Regra prática: vista-se pro evento mais exigente e adapte pro mais casual. Uma camisa boa com calça escura funciona tanto no rooftop quanto na pista. Tênis preto e limpo passa em 90% dos lugares de SP. Se um dos rolês é ao ar livre e o outro fechado, leve uma jaqueta leve que caiba numa mochila pequena.
Evite peças muito marcantes (fantasia, camiseta de banda muito específica) se os dois eventos têm públicos diferentes. O objetivo é transitar entre os dois sem parecer que você veio de outro planeta.
Energia e ritmo: como não morrer no segundo evento
O risco real do event hopping não é logístico. É físico. Você chega no segundo rolê já cansado, com os pés doendo, e a vontade de sentar num canto é maior que a de dançar.

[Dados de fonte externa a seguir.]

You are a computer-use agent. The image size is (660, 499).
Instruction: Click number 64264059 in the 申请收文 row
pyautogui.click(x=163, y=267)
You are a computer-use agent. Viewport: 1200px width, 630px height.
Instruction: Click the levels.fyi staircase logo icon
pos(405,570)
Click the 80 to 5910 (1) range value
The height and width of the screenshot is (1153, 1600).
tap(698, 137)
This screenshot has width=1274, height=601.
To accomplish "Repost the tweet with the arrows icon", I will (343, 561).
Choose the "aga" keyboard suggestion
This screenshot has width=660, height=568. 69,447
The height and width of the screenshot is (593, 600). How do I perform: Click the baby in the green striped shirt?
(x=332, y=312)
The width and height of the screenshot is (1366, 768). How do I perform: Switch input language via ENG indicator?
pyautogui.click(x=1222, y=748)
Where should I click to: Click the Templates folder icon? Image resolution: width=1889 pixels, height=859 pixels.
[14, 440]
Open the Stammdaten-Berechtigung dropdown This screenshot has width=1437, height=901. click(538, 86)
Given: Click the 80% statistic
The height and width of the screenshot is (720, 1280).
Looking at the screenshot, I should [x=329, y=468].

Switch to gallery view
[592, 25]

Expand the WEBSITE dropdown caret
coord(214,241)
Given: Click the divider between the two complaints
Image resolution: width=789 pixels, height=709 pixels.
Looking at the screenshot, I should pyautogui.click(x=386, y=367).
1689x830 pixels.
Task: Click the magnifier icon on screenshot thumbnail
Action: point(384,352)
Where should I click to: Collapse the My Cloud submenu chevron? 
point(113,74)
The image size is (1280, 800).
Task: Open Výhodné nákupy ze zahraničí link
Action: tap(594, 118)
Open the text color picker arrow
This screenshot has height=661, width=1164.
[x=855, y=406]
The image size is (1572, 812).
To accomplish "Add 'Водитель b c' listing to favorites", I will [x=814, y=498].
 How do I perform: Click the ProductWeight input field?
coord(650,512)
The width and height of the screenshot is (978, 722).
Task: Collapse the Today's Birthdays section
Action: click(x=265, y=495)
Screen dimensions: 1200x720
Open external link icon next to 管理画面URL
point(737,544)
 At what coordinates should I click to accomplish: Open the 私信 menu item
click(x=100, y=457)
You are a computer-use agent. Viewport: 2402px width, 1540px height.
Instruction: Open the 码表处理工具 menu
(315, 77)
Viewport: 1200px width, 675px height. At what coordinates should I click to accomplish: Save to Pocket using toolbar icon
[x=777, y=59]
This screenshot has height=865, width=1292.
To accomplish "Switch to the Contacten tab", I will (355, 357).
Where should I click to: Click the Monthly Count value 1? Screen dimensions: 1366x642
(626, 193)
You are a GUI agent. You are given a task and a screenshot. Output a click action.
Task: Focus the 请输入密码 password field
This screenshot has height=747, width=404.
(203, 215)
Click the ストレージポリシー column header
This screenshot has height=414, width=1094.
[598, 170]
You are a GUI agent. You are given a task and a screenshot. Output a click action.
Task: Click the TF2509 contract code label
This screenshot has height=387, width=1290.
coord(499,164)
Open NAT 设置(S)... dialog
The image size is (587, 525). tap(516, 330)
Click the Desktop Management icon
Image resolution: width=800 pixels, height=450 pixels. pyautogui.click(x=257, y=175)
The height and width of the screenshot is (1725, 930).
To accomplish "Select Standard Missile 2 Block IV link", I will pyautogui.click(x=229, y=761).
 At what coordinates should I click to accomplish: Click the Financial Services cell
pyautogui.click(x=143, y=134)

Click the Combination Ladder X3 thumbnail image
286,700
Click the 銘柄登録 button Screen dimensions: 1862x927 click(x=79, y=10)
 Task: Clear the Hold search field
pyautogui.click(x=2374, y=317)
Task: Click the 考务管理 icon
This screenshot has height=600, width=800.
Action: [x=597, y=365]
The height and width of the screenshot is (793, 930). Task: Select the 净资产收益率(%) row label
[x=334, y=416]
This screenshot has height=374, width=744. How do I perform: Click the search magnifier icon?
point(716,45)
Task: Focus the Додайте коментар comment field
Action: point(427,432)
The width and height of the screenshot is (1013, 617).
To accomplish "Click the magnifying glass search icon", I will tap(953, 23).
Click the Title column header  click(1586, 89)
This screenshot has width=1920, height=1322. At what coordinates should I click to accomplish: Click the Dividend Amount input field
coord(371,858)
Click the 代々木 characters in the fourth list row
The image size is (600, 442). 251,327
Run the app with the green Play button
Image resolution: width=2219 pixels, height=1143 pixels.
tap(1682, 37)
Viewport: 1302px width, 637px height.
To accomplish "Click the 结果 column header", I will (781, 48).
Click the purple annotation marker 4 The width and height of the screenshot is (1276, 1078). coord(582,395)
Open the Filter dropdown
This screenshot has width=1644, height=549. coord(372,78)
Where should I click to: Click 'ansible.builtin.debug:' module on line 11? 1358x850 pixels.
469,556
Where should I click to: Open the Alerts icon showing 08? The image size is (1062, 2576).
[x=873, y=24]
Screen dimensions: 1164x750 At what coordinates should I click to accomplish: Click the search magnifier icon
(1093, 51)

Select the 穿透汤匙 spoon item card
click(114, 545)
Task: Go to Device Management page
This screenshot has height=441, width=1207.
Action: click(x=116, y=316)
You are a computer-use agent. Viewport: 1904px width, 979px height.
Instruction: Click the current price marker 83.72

Algumas coisas que ajudam:
- Coma antes de sair. Parece óbvio, mas muita gente pula o jantar pra "chegar logo". Estômago vazio mais horas em pé é receita pra encerrar a noite às 23h.
- Hidrate entre os eventos. No deslocamento, tome água. Sério.
- Sapato confortável. Se você vai ficar de pé por seis horas em dois lugares diferentes, salto alto ou sapato apertado é suicídio.
- Dose o consumo no primeiro rolê. Se você exagerar no primeiro evento, o segundo vira obrigação. O hopping funciona melhor quando você chega lúcido o suficiente pra aproveitar.
A ideia é chegar no segundo evento como se a noite estivesse começando. Quem faz isso direito sente que viveu duas noites em uma.
Quando não vale a pena: saiba desistir do segundo rolê
Nem todo hopping dá certo. E tudo bem. Se o primeiro evento está bom demais e você está curtindo, ficar lá é a decisão certa. O roteiro é um plano, não um contrato.
Sinais de que é melhor ficar onde está:
- O grupo inteiro quer ficar e você seria o único a sair
- Você já gastou mais do que planejava e o segundo ingresso pesa
- O cansaço bateu e ir pro segundo lugar seria forçar a barra
- O primeiro evento surpreendeu e está melhor do que o esperado
A flexibilidade é parte do plano. O hopping é uma opção, não uma missão.
Monte seu roteiro antes de sair de casa
O segredo de quem faz event hopping bem é simples: planejamento de cinco minutos antes de sair. Abra o app, veja os eventos do dia, compare horários e localização, entre na lista do que fizer sentido e compre o ingresso do principal.
No REVO, você vê todos os eventos da noite em SP, filtra por data, região e vibe, entra na lista VIP direto pelo app e ainda confere quem vai. É o tipo de ferramenta que transforma "será que rola ir nos dois?" em "já tá tudo resolvido".
Duas festas na mesma noite não precisa ser caótico. Com o roteiro certo, você aproveita mais, gasta melhor e ainda termina a noite com aquela sensação de que viveu o dobro.